On the basis of the above scheme, the deep reinforcement learning algorithm in step S3 is run in an edge server on the base station.

On the basis of the scheme, the Q estimation network and the Q target network are both formed by three layers of neural networks, the number of nodes of two layers of hidden layers is 10, and the activation function is a ReLu function.

On the basis of the scheme, the transmission rate is calculated by the following formula:

the downlink channel on the m-th subcarrier from the ith base station to the kth user under the beam c is represented as:

where M is the number of subcarriers, PL is the path loss,

in order to be the number of the paths,

in order to be the path gain, the gain of the path,

for the emission angle of the p-th path,

is a response vector related to the emission angle;

the channel interference-to-noise ratio on the mth subcarrier under the beam c from the ith base station to the kth user is expressed as:

in the formula, po,

And N ₀ Respectively representing transmission power, interference between users covered by the same base station, and being differentUsers covered by the base station use the same subcarrier interference and gaussian noise,

is a component of the beam matrix W;

the communication rate of the user is expressed as:

where B is the system bandwidth and M is the number of subcarriers.

The wireless transmission space-time frequency resource allocation method based on deep reinforcement learning has the following beneficial effects:

1. the invention aims at wider resource range, including space, time and frequency resources.
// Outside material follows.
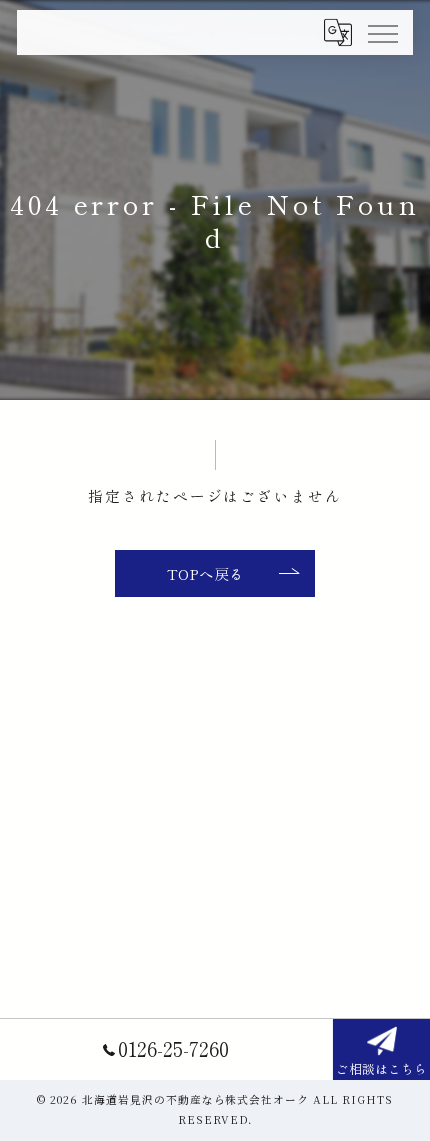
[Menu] (382, 32)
2. The method of the invention is obviously superior to the deep reinforcement learning scheme of random allocation and duel allocation in the allocation of resources, and is suitable for the space-time-frequency resource allocation scene in the field of wireless communication under dynamic conditions.

Drawings

The invention has the following drawings:

fig. 1 is a general flowchart of a method for allocating radio resources based on deep reinforcement learning according to the present invention;

FIG. 2 (a) is an operational diagram of a density clustering scheme employed in the present invention;

FIG. 2 (b) is a diagram of a neural network architecture employed in the present invention;

FIG. 3 is a block diagram of the deep reinforcement learning architecture of the present invention;

FIG. 4 is a convergence comparison diagram of the deep reinforcement learning method of duel in the training process;

FIG. 5 is a comparison chart of the test results of the deep reinforcement learning method and the random distribution method of duel of the present invention.

Detailed Description

The invention relates to a wireless transmission space-time-frequency resource allocation method based on deep reinforcement learning, which comprises the following steps:

the method comprises the following steps: and the edge server on the base station adopts a density clustering method to attach a clustering label to the user. The embodiment of the invention utilizes the position of the user and the angle sin value between the user and the base station as the input of a density clustering method, and the clustering label information of the user is output through density clustering and is used as the basic characteristic of the spatial domain information distributed by the user.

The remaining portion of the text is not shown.